PROBLEM TO WORK ON:
From the records that follow, copy every line that contains the word "three".

Data items:
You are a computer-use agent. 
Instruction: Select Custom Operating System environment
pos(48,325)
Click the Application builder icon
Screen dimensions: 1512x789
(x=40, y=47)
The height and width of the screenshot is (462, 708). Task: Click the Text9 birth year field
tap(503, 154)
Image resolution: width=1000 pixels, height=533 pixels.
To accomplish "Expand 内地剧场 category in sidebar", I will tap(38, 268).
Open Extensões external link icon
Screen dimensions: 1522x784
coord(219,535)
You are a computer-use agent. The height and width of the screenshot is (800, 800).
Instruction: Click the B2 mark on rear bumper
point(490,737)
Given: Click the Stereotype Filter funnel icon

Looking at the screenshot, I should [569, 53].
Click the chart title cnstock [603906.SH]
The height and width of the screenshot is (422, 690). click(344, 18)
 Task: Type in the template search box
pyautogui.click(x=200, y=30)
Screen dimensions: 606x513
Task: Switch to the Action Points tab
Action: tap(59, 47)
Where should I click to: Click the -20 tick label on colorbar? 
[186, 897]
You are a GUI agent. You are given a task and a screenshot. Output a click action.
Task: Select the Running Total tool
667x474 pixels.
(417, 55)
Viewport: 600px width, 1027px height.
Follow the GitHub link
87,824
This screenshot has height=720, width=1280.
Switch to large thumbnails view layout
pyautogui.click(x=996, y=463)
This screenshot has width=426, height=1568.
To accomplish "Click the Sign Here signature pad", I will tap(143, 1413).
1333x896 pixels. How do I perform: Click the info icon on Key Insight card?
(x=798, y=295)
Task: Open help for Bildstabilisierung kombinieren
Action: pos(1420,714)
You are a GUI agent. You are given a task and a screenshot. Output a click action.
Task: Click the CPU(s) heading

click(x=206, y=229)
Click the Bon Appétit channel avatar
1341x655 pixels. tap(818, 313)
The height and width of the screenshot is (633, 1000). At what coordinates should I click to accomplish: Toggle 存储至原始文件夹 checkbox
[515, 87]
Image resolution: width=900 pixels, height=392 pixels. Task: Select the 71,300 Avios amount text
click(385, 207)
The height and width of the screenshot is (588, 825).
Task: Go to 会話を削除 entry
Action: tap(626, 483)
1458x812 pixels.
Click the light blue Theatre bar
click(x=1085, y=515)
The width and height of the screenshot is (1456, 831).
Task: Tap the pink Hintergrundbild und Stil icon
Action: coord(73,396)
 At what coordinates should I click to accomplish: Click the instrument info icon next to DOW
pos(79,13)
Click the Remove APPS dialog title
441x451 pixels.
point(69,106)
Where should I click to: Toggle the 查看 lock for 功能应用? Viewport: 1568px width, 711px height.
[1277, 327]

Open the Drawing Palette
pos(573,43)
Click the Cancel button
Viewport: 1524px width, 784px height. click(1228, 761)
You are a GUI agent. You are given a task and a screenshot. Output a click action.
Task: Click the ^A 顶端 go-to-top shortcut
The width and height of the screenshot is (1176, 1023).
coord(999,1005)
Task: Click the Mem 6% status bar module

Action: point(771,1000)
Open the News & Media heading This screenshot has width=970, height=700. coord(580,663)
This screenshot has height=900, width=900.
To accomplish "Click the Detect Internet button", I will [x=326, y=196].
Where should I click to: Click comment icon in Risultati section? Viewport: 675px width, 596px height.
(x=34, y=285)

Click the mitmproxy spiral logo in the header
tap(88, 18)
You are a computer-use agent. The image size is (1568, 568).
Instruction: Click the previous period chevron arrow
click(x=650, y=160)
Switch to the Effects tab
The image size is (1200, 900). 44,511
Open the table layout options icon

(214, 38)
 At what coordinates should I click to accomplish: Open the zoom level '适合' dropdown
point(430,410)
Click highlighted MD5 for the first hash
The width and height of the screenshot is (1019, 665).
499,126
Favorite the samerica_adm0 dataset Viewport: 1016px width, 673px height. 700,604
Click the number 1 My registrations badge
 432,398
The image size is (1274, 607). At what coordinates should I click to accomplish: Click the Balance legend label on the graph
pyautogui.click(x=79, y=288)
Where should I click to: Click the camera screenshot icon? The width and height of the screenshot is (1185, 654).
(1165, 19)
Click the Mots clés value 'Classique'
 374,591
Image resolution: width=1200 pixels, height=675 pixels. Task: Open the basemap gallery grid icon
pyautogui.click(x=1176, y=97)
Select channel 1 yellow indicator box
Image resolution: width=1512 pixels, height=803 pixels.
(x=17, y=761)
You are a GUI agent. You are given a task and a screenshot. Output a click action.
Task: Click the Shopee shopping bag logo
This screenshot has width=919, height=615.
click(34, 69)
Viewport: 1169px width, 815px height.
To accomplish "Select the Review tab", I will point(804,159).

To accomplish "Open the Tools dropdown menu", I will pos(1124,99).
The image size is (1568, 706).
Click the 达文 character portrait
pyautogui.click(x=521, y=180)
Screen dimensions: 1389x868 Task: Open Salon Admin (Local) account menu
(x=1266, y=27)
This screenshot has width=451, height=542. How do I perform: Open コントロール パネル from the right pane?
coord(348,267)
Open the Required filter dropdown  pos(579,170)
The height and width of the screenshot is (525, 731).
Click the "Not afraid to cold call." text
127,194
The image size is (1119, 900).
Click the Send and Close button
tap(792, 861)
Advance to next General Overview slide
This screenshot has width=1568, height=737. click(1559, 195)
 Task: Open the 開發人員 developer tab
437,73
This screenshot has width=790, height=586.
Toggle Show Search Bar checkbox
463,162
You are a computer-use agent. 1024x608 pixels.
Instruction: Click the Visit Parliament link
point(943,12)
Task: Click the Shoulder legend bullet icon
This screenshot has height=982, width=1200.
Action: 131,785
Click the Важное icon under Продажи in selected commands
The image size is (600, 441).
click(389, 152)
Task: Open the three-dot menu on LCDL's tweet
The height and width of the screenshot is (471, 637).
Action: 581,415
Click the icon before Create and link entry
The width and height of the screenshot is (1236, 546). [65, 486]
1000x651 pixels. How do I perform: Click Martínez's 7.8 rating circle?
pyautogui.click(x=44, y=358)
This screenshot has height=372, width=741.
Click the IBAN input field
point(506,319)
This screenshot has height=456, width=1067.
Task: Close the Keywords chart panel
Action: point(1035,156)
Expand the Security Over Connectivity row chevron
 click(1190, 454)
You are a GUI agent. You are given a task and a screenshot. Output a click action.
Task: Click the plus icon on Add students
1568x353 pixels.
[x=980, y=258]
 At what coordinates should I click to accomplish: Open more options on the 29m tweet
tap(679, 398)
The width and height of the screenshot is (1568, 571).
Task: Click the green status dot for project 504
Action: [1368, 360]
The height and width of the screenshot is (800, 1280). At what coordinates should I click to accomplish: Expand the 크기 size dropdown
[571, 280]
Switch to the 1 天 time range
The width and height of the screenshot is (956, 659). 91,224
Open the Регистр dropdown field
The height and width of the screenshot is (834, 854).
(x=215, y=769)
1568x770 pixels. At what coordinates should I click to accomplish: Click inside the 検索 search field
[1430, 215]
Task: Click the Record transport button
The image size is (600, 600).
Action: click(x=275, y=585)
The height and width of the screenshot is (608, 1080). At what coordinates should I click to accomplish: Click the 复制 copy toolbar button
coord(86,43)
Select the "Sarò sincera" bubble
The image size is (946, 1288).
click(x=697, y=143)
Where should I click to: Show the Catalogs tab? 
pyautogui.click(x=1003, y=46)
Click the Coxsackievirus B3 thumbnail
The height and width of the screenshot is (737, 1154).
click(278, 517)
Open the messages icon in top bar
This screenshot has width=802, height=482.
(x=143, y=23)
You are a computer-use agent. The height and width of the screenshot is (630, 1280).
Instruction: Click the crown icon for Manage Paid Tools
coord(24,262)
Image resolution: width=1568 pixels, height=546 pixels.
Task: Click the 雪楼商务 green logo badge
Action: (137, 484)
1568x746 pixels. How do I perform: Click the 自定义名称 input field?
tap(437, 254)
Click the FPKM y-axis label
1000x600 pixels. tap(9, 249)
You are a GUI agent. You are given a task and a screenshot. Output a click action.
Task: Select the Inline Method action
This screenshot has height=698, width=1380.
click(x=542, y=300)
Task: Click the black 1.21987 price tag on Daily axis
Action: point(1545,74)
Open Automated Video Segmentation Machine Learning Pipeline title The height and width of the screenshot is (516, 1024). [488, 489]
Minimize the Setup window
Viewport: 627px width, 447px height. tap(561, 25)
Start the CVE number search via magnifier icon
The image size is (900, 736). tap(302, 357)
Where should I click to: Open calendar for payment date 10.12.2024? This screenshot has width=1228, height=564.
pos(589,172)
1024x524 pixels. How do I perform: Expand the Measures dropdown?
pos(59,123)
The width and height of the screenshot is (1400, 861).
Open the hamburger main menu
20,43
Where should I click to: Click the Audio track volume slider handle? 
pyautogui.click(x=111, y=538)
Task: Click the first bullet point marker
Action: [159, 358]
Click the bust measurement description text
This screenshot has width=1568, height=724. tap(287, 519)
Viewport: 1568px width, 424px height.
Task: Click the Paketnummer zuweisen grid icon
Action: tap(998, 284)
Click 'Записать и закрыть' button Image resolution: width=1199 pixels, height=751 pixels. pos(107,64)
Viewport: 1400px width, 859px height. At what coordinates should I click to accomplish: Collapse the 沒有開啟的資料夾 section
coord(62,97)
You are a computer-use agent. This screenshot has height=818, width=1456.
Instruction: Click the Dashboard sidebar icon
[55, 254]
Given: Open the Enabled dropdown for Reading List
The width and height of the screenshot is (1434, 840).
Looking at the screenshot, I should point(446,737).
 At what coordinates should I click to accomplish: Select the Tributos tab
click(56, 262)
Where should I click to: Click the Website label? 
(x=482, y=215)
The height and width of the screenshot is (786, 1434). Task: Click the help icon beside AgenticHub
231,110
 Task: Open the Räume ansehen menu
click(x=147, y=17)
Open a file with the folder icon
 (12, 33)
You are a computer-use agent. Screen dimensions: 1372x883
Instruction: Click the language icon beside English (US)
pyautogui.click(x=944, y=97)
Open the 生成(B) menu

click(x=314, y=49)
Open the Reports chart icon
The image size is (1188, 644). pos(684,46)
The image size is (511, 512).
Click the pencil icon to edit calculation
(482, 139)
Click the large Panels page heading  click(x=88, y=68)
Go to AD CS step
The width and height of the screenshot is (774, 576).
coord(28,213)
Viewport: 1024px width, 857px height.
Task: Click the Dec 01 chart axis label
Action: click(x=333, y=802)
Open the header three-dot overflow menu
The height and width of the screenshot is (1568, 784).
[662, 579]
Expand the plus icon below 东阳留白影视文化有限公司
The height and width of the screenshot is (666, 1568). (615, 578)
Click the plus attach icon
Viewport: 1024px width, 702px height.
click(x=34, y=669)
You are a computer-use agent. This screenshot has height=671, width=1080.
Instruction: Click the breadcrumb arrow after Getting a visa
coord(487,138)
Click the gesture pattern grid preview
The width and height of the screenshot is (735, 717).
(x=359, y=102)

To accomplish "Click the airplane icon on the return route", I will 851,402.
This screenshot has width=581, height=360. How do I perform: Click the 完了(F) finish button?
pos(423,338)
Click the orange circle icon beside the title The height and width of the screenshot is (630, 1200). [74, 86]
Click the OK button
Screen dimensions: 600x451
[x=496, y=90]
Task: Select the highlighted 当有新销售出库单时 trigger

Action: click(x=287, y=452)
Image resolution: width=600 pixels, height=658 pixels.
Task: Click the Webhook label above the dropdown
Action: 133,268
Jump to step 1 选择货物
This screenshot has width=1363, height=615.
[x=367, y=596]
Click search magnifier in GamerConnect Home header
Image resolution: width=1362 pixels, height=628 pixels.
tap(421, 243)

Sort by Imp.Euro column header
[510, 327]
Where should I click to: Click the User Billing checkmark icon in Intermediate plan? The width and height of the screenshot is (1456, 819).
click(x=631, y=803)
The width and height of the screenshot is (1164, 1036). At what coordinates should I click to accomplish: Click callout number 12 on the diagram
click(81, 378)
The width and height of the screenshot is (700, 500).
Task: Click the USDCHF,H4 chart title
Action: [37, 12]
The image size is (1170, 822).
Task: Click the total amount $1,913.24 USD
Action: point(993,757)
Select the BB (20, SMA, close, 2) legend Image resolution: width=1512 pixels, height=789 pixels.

ANSWER SPACE:
Task: Open the three-dot menu on LCDL's tweet
Open the header three-dot overflow menu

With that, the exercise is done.